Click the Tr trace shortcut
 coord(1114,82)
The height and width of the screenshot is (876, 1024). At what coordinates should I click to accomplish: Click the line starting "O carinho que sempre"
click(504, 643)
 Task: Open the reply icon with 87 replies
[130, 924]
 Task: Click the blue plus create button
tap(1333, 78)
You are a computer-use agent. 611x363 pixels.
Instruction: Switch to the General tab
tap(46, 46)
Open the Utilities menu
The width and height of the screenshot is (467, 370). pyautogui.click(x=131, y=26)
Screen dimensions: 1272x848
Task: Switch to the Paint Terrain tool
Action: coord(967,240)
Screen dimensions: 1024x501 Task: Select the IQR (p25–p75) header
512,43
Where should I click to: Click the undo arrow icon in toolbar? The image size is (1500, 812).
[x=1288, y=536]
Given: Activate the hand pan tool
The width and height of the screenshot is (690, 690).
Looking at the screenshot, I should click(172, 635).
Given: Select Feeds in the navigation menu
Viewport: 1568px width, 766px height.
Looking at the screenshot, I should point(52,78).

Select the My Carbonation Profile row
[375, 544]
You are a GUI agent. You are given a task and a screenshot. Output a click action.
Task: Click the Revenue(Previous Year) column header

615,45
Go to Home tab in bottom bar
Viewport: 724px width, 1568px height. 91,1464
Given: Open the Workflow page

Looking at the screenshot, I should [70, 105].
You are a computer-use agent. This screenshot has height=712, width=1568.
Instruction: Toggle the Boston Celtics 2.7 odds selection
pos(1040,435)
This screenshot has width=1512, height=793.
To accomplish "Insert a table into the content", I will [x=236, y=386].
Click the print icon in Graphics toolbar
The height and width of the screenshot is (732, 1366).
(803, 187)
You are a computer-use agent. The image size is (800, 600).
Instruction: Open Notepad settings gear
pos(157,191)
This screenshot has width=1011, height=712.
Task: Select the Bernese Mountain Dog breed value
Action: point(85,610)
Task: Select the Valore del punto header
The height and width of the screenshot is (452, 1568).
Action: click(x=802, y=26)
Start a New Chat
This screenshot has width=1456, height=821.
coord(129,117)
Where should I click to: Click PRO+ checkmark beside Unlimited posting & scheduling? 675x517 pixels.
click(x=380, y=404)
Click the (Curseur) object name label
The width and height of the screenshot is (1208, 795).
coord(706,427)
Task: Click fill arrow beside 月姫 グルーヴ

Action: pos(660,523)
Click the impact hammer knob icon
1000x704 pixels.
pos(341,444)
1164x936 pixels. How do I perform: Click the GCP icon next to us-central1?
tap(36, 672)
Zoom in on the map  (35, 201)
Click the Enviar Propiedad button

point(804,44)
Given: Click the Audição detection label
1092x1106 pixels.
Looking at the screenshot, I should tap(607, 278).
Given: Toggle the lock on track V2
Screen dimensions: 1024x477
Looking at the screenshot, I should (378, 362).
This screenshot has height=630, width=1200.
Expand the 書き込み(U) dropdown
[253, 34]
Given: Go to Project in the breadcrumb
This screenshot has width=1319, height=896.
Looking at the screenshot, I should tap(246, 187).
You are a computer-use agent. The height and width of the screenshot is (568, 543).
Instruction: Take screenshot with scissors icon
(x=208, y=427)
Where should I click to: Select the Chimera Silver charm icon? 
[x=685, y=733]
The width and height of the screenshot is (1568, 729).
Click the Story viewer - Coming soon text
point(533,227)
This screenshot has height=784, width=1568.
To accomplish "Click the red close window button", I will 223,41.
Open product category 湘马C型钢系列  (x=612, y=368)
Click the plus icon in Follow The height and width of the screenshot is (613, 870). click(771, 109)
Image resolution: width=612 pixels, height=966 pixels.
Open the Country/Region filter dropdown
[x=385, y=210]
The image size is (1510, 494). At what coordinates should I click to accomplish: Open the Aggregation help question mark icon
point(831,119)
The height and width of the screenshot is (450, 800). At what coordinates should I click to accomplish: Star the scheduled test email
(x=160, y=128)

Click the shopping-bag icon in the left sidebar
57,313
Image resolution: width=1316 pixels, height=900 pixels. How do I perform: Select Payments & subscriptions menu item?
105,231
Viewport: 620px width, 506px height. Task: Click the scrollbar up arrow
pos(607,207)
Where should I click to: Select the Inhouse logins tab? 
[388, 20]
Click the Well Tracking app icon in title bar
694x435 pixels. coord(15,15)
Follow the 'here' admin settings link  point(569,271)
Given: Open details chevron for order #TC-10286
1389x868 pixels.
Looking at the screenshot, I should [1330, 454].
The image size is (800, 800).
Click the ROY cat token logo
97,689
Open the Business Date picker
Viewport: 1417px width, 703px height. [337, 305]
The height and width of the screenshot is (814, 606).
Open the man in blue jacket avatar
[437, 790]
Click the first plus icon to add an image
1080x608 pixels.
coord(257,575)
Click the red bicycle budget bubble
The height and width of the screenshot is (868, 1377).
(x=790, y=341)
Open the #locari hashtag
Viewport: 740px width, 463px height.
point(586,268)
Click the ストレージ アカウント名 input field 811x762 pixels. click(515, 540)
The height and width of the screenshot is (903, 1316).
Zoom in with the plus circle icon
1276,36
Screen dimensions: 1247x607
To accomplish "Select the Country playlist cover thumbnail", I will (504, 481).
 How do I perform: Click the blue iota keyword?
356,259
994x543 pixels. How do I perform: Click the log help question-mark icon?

**WORK ORDER**
Search the data above for the string "agent" and copy each line that has it.

**RESULT OF THE EXERCISE**
You are a computer-use agent. 611x363 pixels.
You are a GUI agent. You are given a task and a screenshot. Output a click action.
You are a computer-use agent. This screenshot has height=712, width=1568.
You are a computer-use agent. The image size is (800, 600).
You are a computer-use agent. The height and width of the screenshot is (568, 543).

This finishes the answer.